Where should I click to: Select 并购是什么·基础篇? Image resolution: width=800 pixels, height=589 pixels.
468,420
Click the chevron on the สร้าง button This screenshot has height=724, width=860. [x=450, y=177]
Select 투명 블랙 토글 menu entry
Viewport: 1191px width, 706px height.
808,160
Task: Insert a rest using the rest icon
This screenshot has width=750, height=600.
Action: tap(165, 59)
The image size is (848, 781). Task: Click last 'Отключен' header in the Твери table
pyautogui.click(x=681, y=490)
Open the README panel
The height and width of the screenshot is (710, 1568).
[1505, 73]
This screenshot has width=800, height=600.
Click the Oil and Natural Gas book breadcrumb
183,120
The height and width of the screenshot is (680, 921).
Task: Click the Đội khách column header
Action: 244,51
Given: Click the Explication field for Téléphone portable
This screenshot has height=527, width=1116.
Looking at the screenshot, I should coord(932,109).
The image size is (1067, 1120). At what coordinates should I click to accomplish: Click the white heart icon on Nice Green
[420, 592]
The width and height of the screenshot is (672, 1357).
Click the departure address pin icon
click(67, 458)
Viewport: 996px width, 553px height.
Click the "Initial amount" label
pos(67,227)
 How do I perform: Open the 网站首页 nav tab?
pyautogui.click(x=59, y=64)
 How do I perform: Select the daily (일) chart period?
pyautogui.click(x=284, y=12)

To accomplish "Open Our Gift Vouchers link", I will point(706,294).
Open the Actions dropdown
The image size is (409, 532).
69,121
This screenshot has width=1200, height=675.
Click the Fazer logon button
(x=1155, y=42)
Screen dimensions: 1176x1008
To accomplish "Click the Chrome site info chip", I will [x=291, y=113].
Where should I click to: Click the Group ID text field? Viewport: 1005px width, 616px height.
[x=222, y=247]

**WHAT THE TASK REQUIRES:** Reproduce the records exactly as they appear.

**SOLUTION TO THE PROBLEM:**
Where should I click to: Select 并购是什么·基础篇? Image resolution: width=800 pixels, height=589 pixels.
468,420
Click the chevron on the สร้าง button This screenshot has height=724, width=860. [x=450, y=177]
Select 투명 블랙 토글 menu entry
Viewport: 1191px width, 706px height.
808,160
Task: Insert a rest using the rest icon
This screenshot has width=750, height=600.
Action: tap(165, 59)
The image size is (848, 781). Task: Click last 'Отключен' header in the Твери table
pyautogui.click(x=681, y=490)
Open the README panel
The height and width of the screenshot is (710, 1568).
[1505, 73]
This screenshot has width=800, height=600.
Click the Oil and Natural Gas book breadcrumb
183,120
The height and width of the screenshot is (680, 921).
Task: Click the Đội khách column header
Action: 244,51
Given: Click the Explication field for Téléphone portable
This screenshot has height=527, width=1116.
Looking at the screenshot, I should coord(932,109).
The image size is (1067, 1120). At what coordinates should I click to accomplish: Click the white heart icon on Nice Green
[420, 592]
The width and height of the screenshot is (672, 1357).
Click the departure address pin icon
click(67, 458)
Viewport: 996px width, 553px height.
Click the "Initial amount" label
pos(67,227)
 How do I perform: Open the 网站首页 nav tab?
pyautogui.click(x=59, y=64)
 How do I perform: Select the daily (일) chart period?
pyautogui.click(x=284, y=12)

To accomplish "Open Our Gift Vouchers link", I will point(706,294).
Open the Actions dropdown
The image size is (409, 532).
69,121
This screenshot has width=1200, height=675.
Click the Fazer logon button
(x=1155, y=42)
Screen dimensions: 1176x1008
To accomplish "Click the Chrome site info chip", I will [x=291, y=113].
Where should I click to: Click the Group ID text field? Viewport: 1005px width, 616px height.
[x=222, y=247]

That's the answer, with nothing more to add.